◆ **PROBLEM TO SOLVE**
Every line below is to be given again precisely; images are to be left out.

◆ **LISTED ENTRIES**
# # # # #

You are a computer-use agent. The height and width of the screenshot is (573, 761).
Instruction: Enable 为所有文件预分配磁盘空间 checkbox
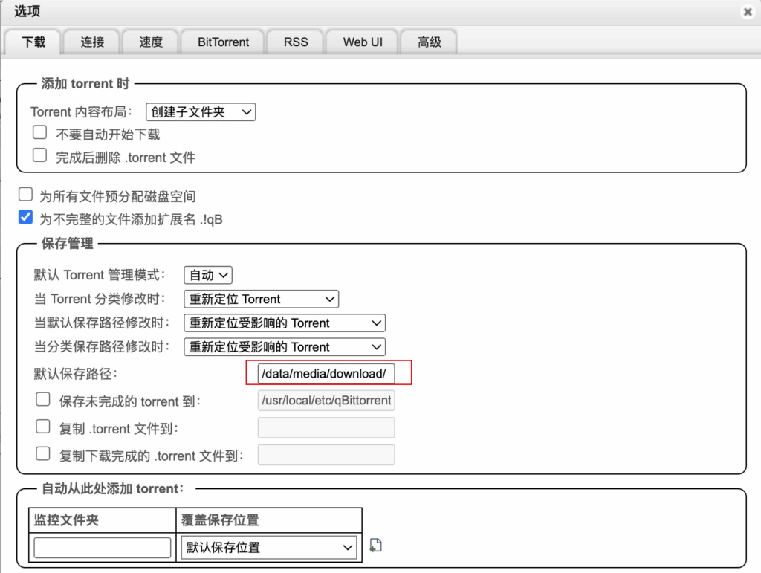(x=26, y=195)
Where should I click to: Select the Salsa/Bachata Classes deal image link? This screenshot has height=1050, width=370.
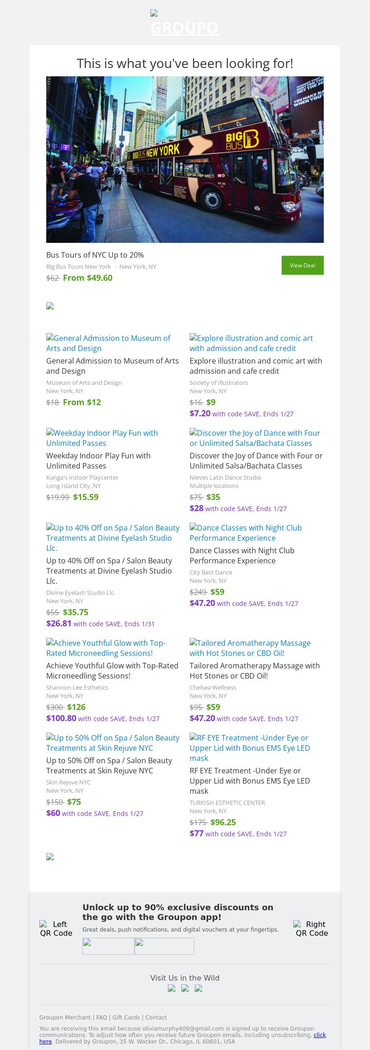click(x=255, y=438)
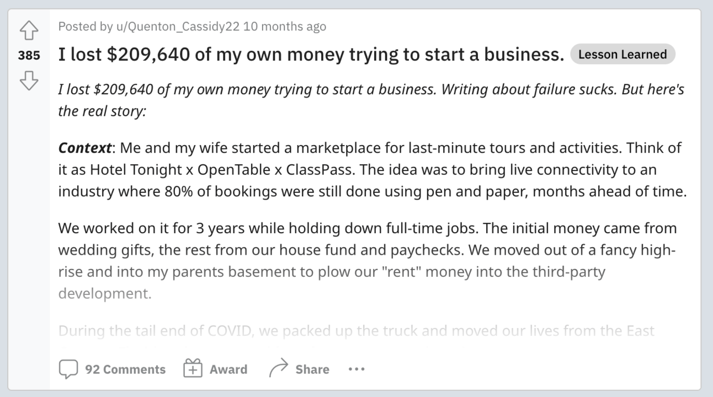Click the '10 months ago' timestamp
The image size is (713, 397).
285,26
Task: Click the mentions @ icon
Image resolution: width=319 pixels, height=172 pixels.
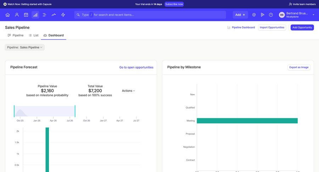Action: pyautogui.click(x=254, y=15)
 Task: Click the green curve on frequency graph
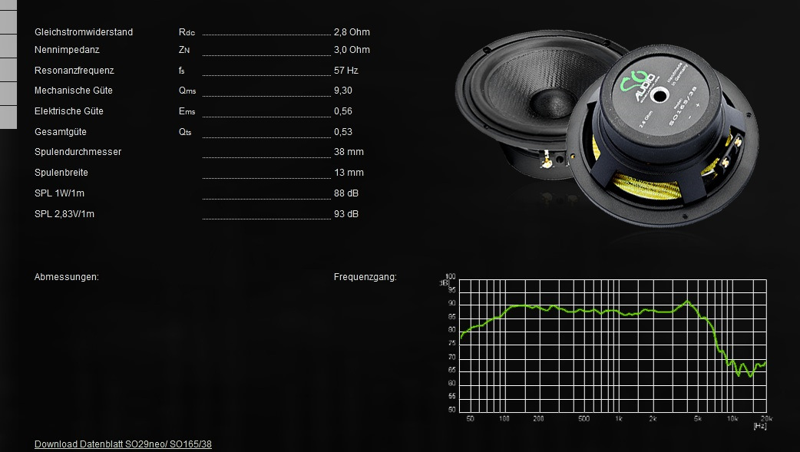(x=583, y=311)
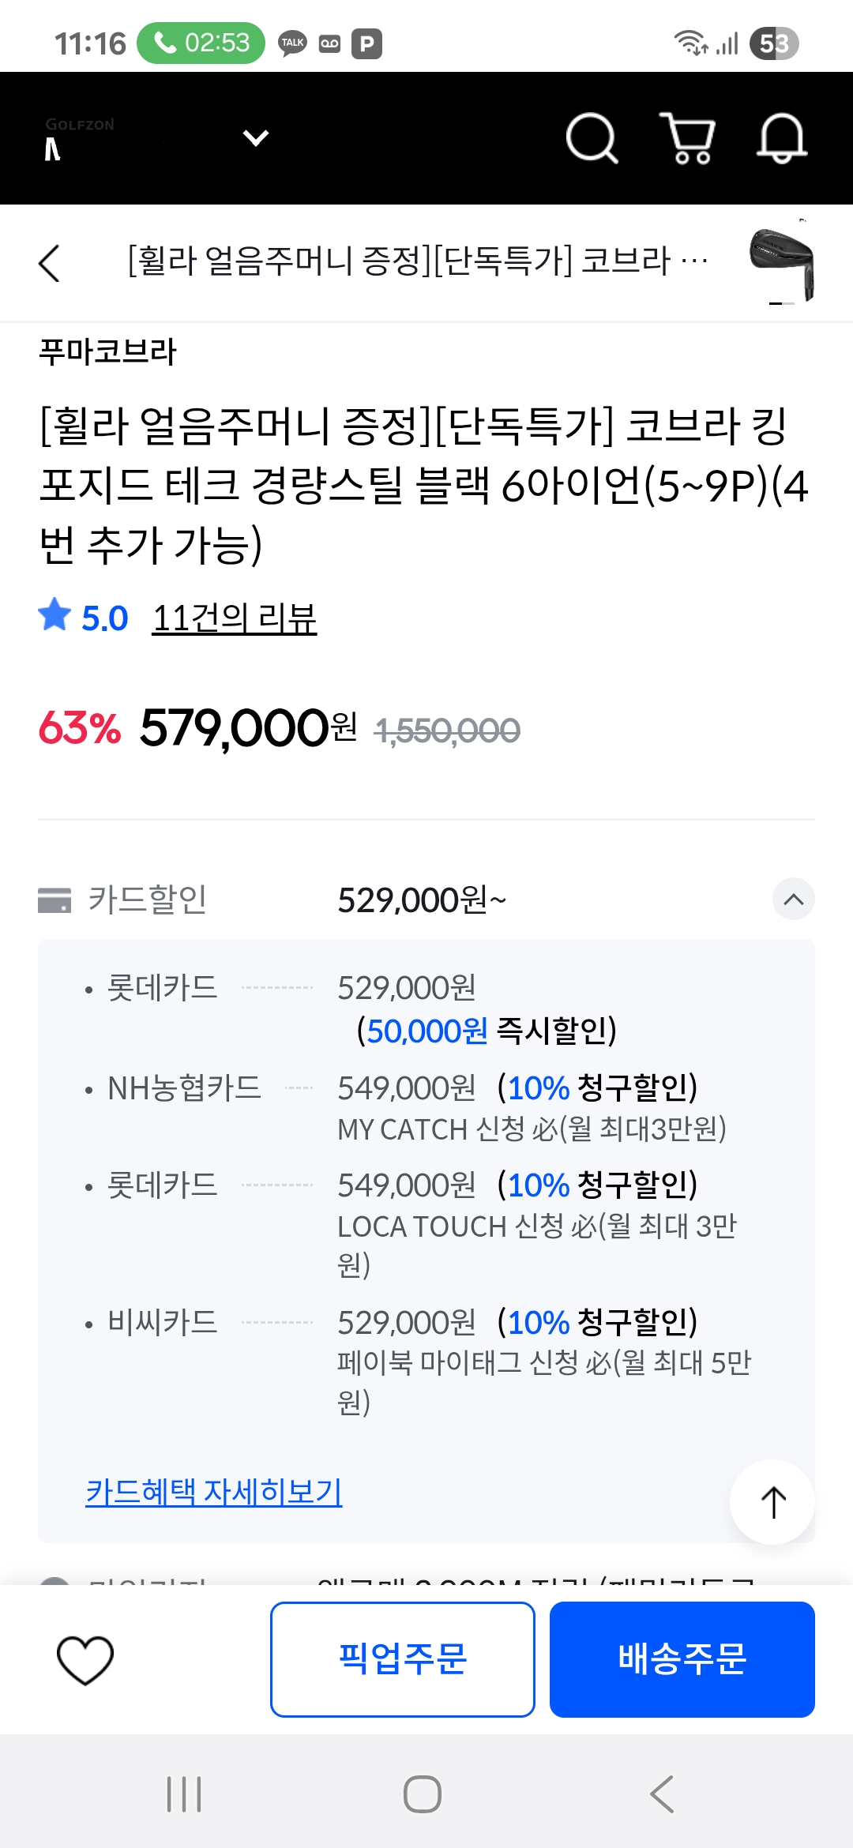Viewport: 853px width, 1848px height.
Task: Expand the store selector dropdown chevron
Action: click(256, 138)
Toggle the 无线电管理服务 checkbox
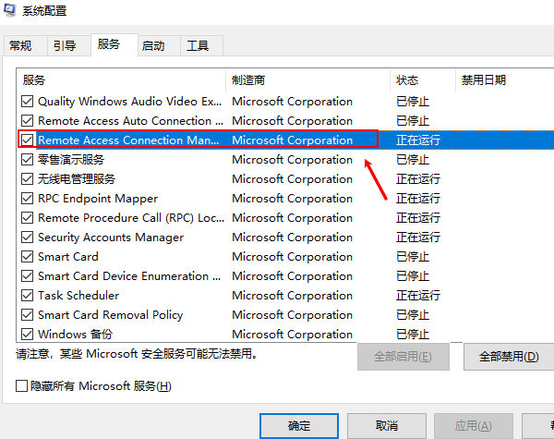This screenshot has height=439, width=554. coord(28,179)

# # # # #

◆ **RESPONSE TO THE TASK**
You are a computer-use agent. The height and width of the screenshot is (573, 761).
Instruction: Enable 为所有文件预分配磁盘空间 checkbox
(x=26, y=195)
Where should I click to: Select the Salsa/Bachata Classes deal image link? This screenshot has height=1050, width=370.
click(x=255, y=438)
Click the '10 months ago' timestamp
The image size is (713, 397).
285,26
Task: Click the mentions @ icon
Image resolution: width=319 pixels, height=172 pixels.
Action: pyautogui.click(x=254, y=15)
 Task: Click the green curve on frequency graph
(x=583, y=311)
Viewport: 853px width, 1848px height.
Task: Expand the store selector dropdown chevron
Action: click(256, 138)
Toggle the 无线电管理服务 checkbox
This screenshot has height=439, width=554. coord(28,179)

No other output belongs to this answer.